EXCERPTED DATA START

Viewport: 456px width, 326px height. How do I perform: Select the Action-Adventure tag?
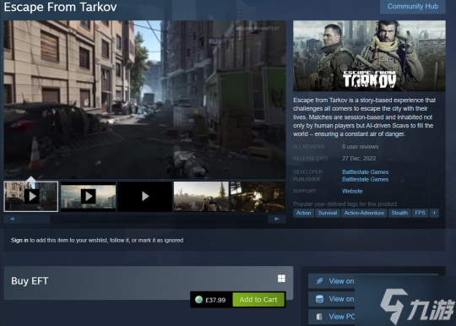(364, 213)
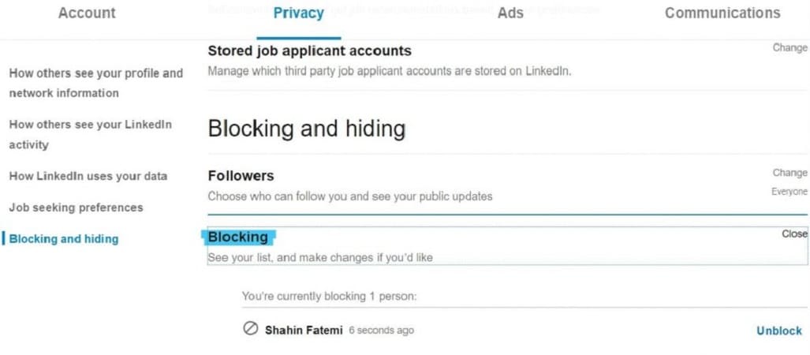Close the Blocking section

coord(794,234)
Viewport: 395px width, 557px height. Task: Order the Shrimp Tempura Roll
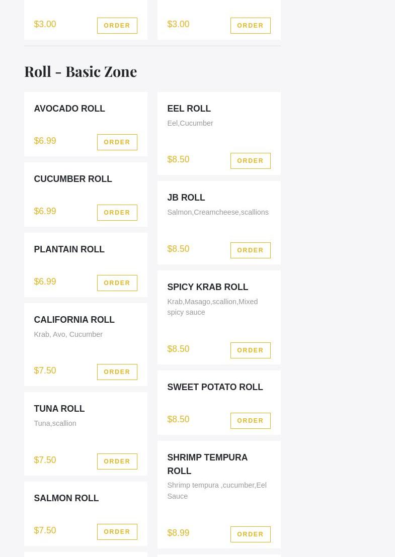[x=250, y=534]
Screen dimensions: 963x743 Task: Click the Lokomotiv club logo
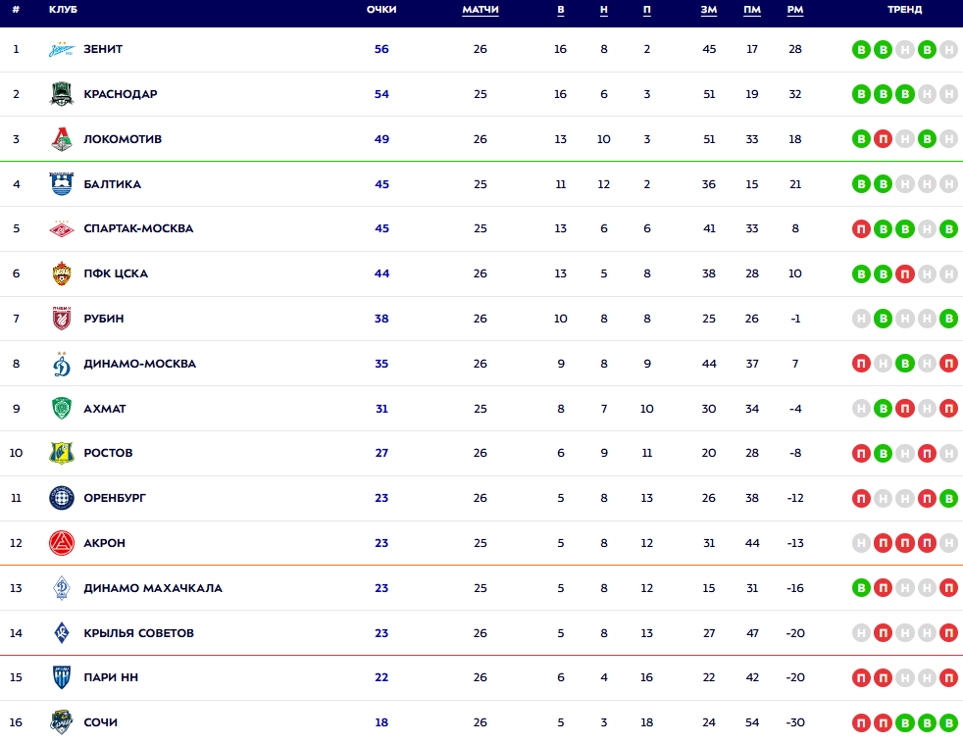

EXCERPTED DATA END
EXCERPTED DATA START

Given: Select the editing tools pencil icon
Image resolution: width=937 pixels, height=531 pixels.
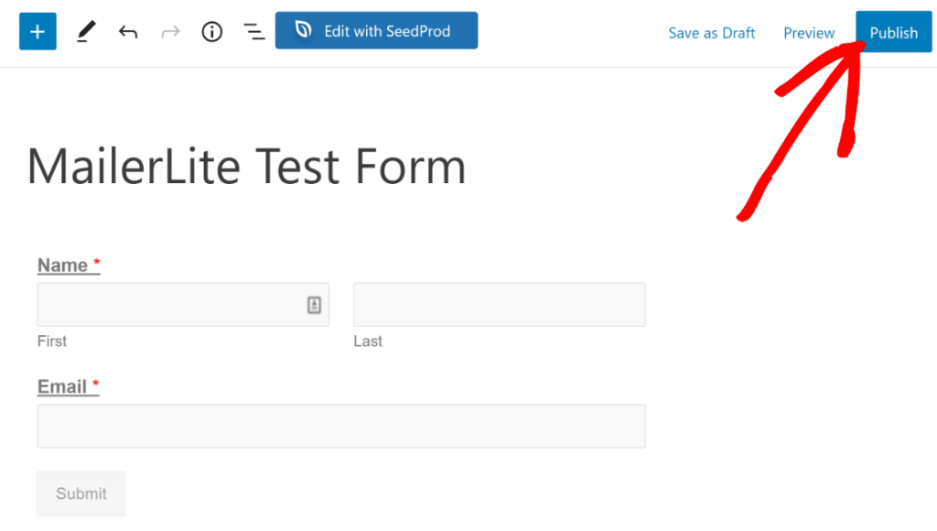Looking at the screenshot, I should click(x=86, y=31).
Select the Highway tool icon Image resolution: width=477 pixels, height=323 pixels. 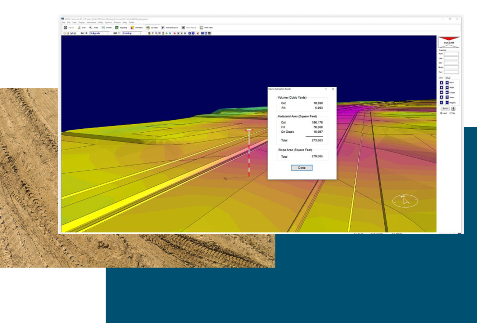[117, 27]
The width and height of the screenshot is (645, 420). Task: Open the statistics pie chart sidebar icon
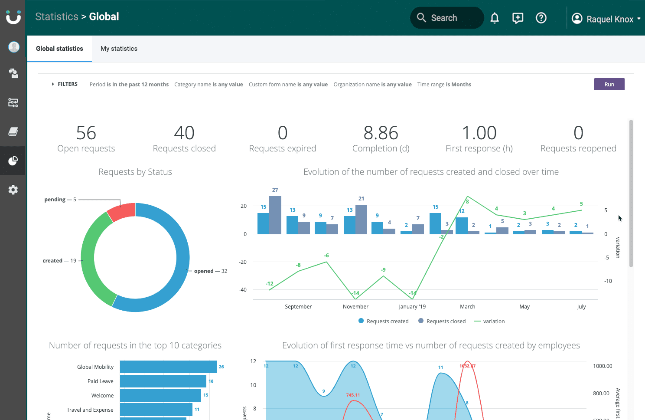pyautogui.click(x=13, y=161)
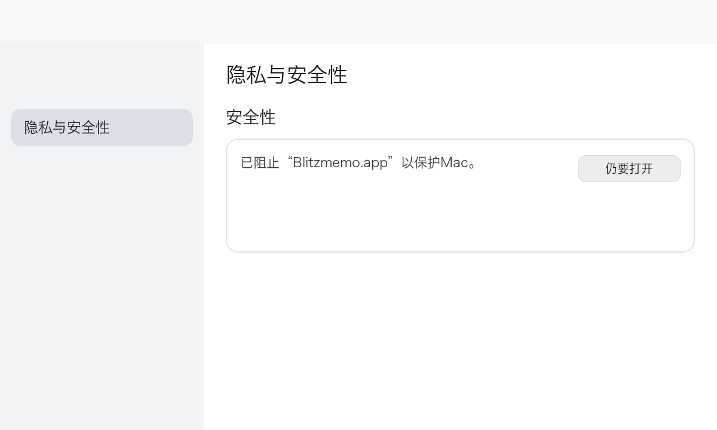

EXCERPTED DATA END

◆ **WORK REQUEST**
In the data above, retype only the stretch from the line with "Viewport: 395px width, 557px" through the line with "Screen dimensions: 963x743", word for word, and skip any pictures.

◆ **ANSWER TO THIS TASK**
Viewport: 395px width, 557px height. Task: Order the Shrimp Tempura Roll
[x=250, y=534]
Screen dimensions: 963x743 Task: Click the Lokomotiv club logo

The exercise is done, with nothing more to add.